EXCERPTED DATA Start Marker

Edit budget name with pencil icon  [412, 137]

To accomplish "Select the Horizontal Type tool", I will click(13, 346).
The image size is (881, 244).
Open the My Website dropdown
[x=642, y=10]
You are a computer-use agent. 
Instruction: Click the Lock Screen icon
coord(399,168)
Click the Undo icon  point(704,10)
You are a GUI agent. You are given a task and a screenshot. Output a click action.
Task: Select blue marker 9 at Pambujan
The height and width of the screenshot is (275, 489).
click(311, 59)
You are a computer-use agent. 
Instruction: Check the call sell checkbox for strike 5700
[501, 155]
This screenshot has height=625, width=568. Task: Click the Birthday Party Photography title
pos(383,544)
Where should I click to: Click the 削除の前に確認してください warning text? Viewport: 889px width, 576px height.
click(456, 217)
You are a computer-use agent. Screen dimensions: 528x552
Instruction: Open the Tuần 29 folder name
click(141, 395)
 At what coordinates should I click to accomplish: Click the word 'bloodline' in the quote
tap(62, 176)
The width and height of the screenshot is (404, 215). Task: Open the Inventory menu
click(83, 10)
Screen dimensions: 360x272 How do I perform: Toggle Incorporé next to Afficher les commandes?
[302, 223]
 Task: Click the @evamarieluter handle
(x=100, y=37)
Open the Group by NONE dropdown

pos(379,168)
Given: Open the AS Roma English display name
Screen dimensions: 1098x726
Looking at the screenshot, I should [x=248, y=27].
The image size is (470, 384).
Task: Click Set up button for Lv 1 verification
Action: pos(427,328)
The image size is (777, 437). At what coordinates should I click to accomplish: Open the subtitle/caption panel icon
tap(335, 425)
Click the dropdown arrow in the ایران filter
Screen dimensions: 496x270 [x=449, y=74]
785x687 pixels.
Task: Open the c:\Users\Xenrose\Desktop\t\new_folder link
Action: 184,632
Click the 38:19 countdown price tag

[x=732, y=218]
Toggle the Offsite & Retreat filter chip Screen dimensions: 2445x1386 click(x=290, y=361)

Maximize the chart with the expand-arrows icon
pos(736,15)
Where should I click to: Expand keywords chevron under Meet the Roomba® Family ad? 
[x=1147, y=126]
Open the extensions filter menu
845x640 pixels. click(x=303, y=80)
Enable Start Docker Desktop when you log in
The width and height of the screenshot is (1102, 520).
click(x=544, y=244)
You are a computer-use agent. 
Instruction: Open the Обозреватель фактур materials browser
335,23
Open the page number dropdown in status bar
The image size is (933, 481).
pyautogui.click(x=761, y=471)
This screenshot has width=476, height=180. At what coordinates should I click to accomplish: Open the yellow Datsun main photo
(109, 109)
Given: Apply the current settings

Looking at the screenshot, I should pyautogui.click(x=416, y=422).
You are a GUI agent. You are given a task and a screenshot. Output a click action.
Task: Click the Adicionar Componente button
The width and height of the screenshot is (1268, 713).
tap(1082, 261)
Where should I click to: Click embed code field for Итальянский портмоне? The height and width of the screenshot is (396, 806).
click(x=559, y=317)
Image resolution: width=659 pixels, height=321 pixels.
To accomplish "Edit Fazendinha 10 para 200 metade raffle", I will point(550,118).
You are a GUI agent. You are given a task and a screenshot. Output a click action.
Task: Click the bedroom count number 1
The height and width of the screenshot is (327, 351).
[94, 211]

EXCERPTED DATA End Marker

• [TASK ITEM]: Give again each line shown above, keeping every word as it is.

• [RESULT FOR THIS TASK]:
Edit budget name with pencil icon  [412, 137]

To accomplish "Select the Horizontal Type tool", I will click(13, 346).
The image size is (881, 244).
Open the My Website dropdown
[x=642, y=10]
You are a computer-use agent. 
Instruction: Click the Lock Screen icon
coord(399,168)
Click the Undo icon  point(704,10)
You are a GUI agent. You are given a task and a screenshot. Output a click action.
Task: Select blue marker 9 at Pambujan
The height and width of the screenshot is (275, 489).
click(311, 59)
You are a computer-use agent. 
Instruction: Check the call sell checkbox for strike 5700
[501, 155]
This screenshot has height=625, width=568. Task: Click the Birthday Party Photography title
pos(383,544)
Where should I click to: Click the 削除の前に確認してください warning text? Viewport: 889px width, 576px height.
click(456, 217)
You are a computer-use agent. Screen dimensions: 528x552
Instruction: Open the Tuần 29 folder name
click(141, 395)
 At what coordinates should I click to accomplish: Click the word 'bloodline' in the quote
tap(62, 176)
The width and height of the screenshot is (404, 215). Task: Open the Inventory menu
click(83, 10)
Screen dimensions: 360x272 How do I perform: Toggle Incorporé next to Afficher les commandes?
[302, 223]
 Task: Click the @evamarieluter handle
(x=100, y=37)
Open the Group by NONE dropdown

pos(379,168)
Given: Open the AS Roma English display name
Screen dimensions: 1098x726
Looking at the screenshot, I should [x=248, y=27].
The image size is (470, 384).
Task: Click Set up button for Lv 1 verification
Action: pos(427,328)
The image size is (777, 437). At what coordinates should I click to accomplish: Open the subtitle/caption panel icon
tap(335, 425)
Click the dropdown arrow in the ایران filter
Screen dimensions: 496x270 [x=449, y=74]
785x687 pixels.
Task: Open the c:\Users\Xenrose\Desktop\t\new_folder link
Action: 184,632
Click the 38:19 countdown price tag

[x=732, y=218]
Toggle the Offsite & Retreat filter chip Screen dimensions: 2445x1386 click(x=290, y=361)

Maximize the chart with the expand-arrows icon
pos(736,15)
Where should I click to: Expand keywords chevron under Meet the Roomba® Family ad? 
[x=1147, y=126]
Open the extensions filter menu
845x640 pixels. click(x=303, y=80)
Enable Start Docker Desktop when you log in
The width and height of the screenshot is (1102, 520).
click(x=544, y=244)
You are a computer-use agent. 
Instruction: Open the Обозреватель фактур materials browser
335,23
Open the page number dropdown in status bar
The image size is (933, 481).
pyautogui.click(x=761, y=471)
This screenshot has width=476, height=180. At what coordinates should I click to accomplish: Open the yellow Datsun main photo
(109, 109)
Given: Apply the current settings

Looking at the screenshot, I should pyautogui.click(x=416, y=422).
You are a GUI agent. You are given a task and a screenshot. Output a click action.
Task: Click the Adicionar Componente button
The width and height of the screenshot is (1268, 713).
tap(1082, 261)
Where should I click to: Click embed code field for Итальянский портмоне? The height and width of the screenshot is (396, 806).
click(x=559, y=317)
Image resolution: width=659 pixels, height=321 pixels.
To accomplish "Edit Fazendinha 10 para 200 metade raffle", I will point(550,118).
You are a GUI agent. You are given a task and a screenshot. Output a click action.
Task: Click the bedroom count number 1
The height and width of the screenshot is (327, 351).
[94, 211]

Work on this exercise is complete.